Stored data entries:
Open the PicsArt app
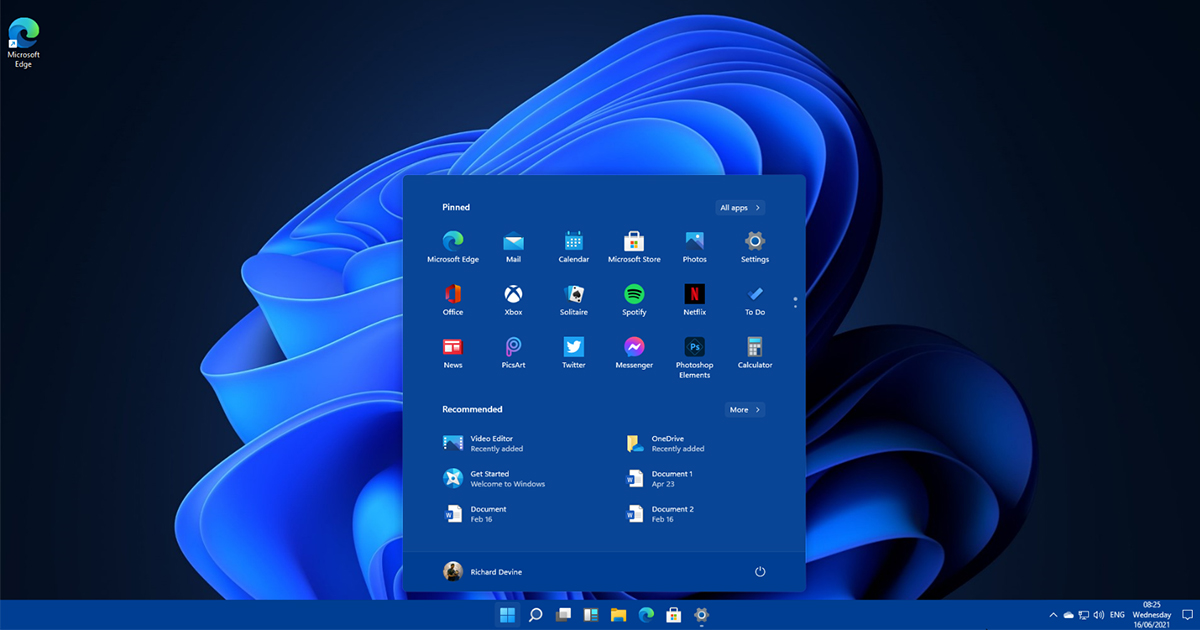The height and width of the screenshot is (630, 1200). point(513,348)
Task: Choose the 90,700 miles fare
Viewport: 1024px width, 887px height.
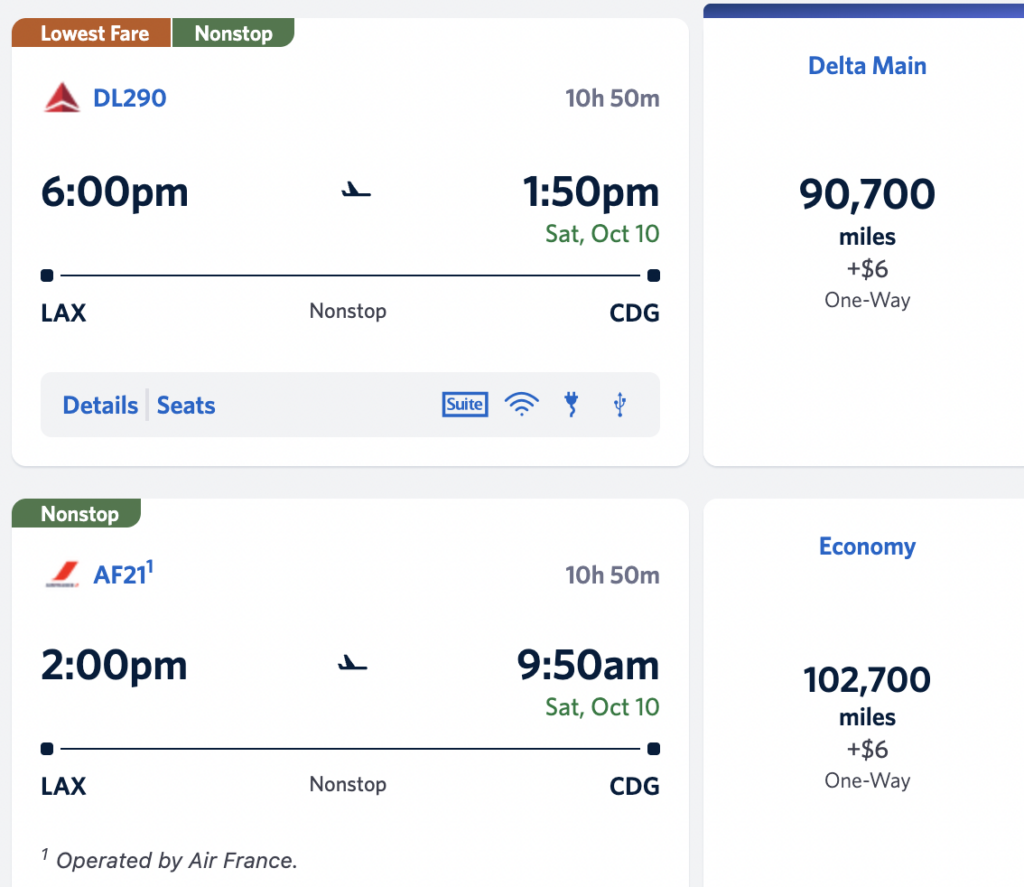Action: 867,194
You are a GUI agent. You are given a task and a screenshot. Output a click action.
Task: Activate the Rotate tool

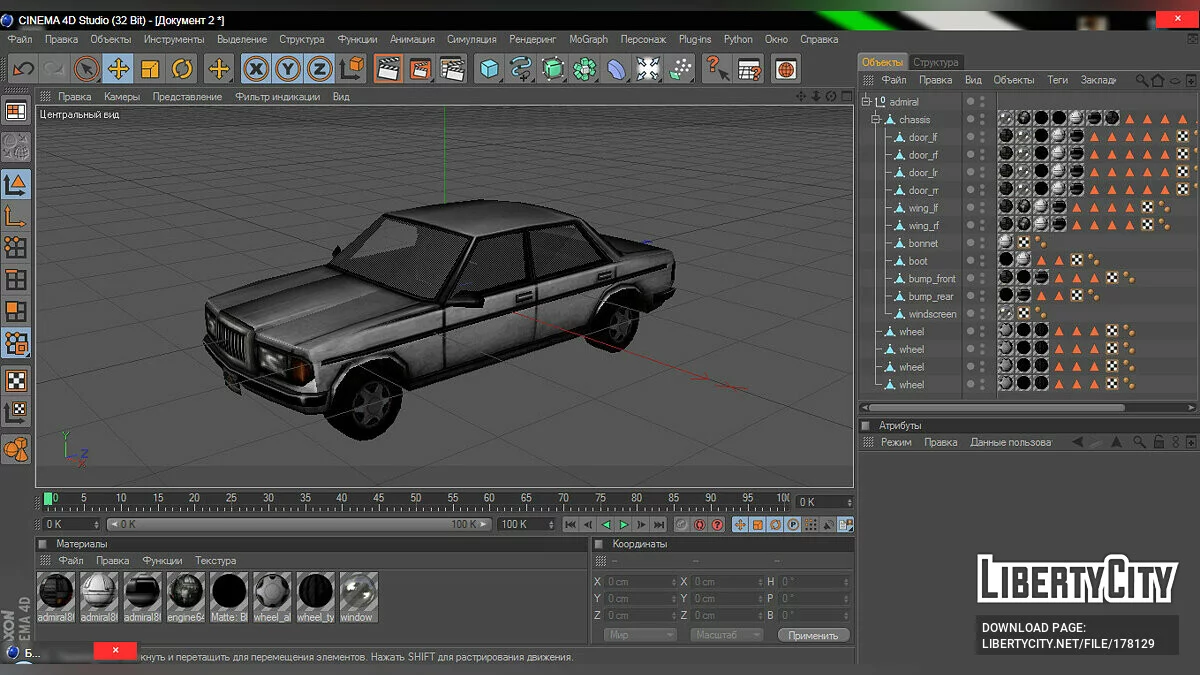point(182,69)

Exercise requirements: Apart from the images, every line above needs to be printed again exactly.

Result of this task:
Open the PicsArt app
The height and width of the screenshot is (630, 1200). point(513,348)
Task: Choose the 90,700 miles fare
Viewport: 1024px width, 887px height.
Action: 867,194
You are a GUI agent. You are given a task and a screenshot. Output a click action.
Task: Activate the Rotate tool

point(182,69)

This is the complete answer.